- [THE TASK]:
Starting at the line that contains "Click Sign in", write out every line through the end of the records exactly as it stands, and leave out all pictures.

START LISTED ENTRIES

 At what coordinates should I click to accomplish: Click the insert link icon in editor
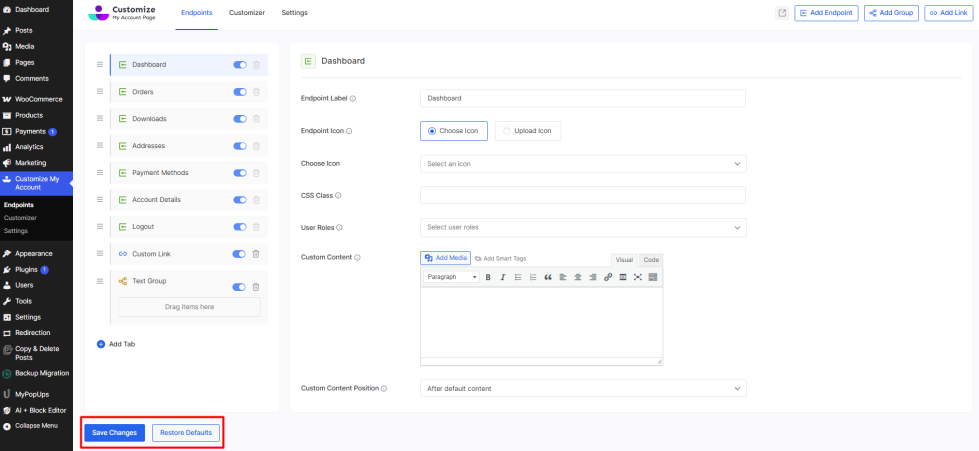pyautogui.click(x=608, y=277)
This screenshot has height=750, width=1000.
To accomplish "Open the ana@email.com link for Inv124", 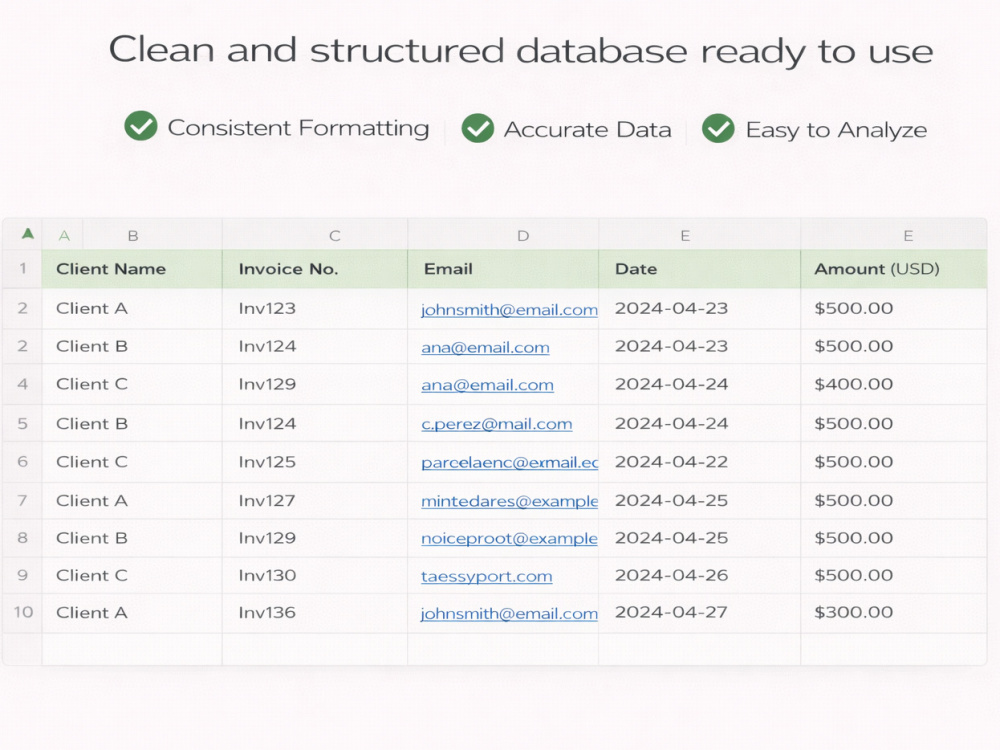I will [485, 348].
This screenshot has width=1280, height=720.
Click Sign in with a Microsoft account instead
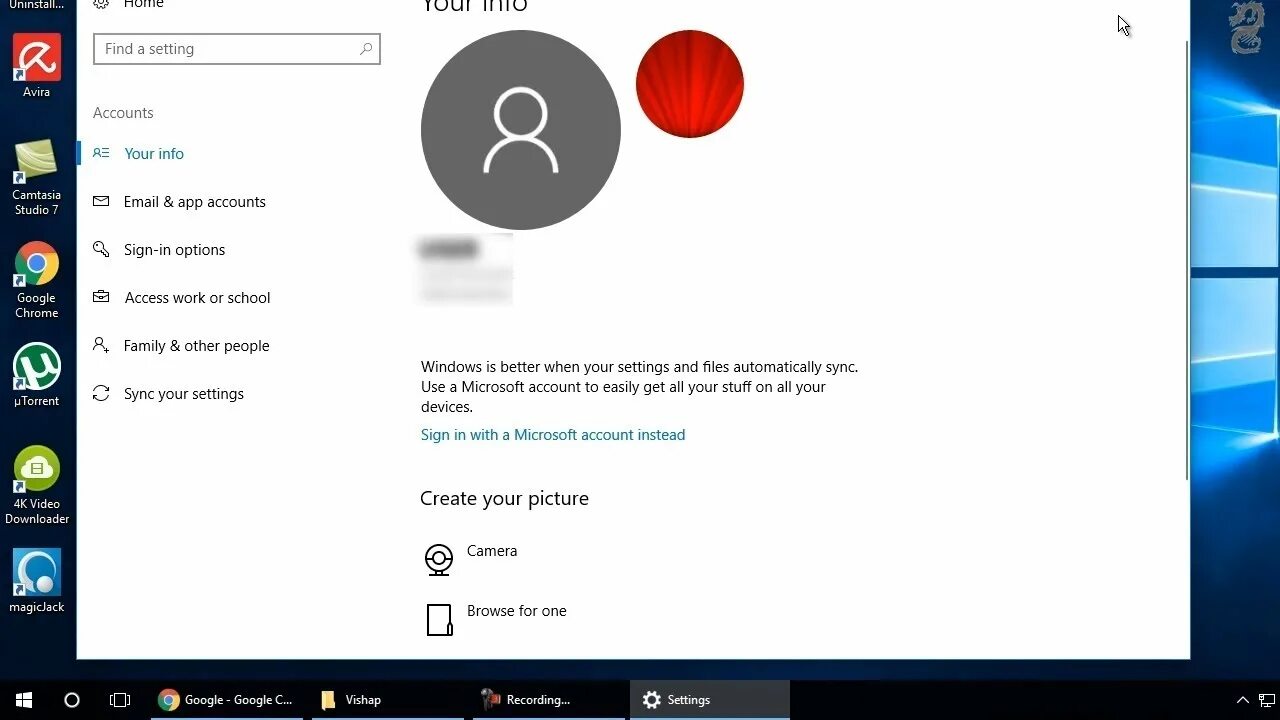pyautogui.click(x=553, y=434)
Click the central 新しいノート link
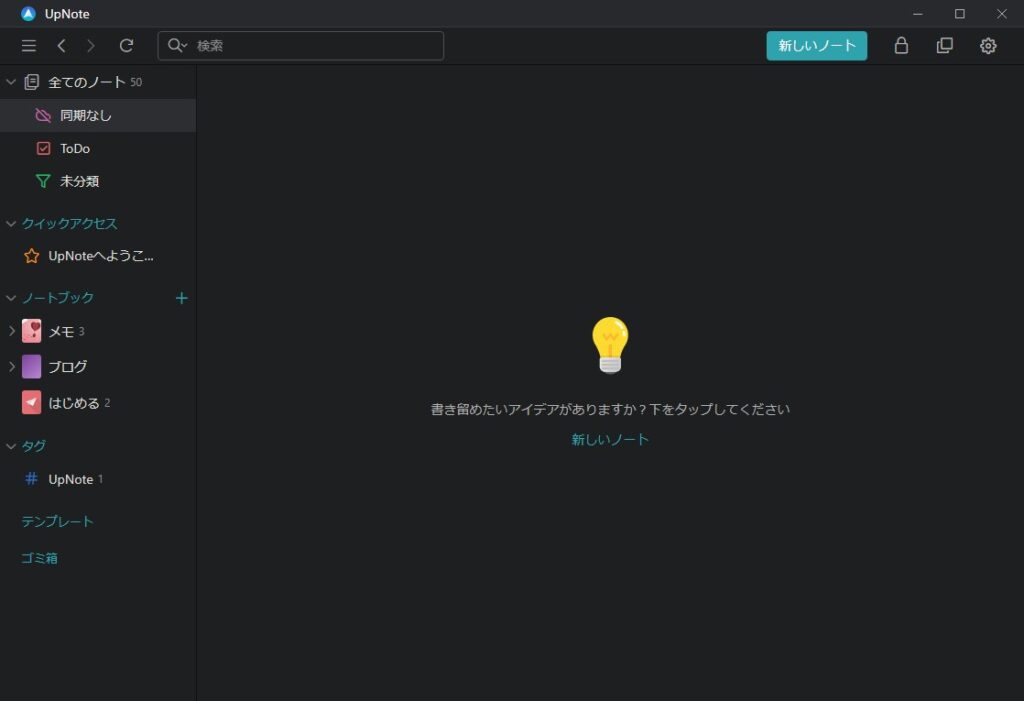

END LISTED ENTRIES

- [ANSWER BELOW]:
Click Sign in with a Microsoft account instead
pyautogui.click(x=553, y=434)
Click the central 新しいノート link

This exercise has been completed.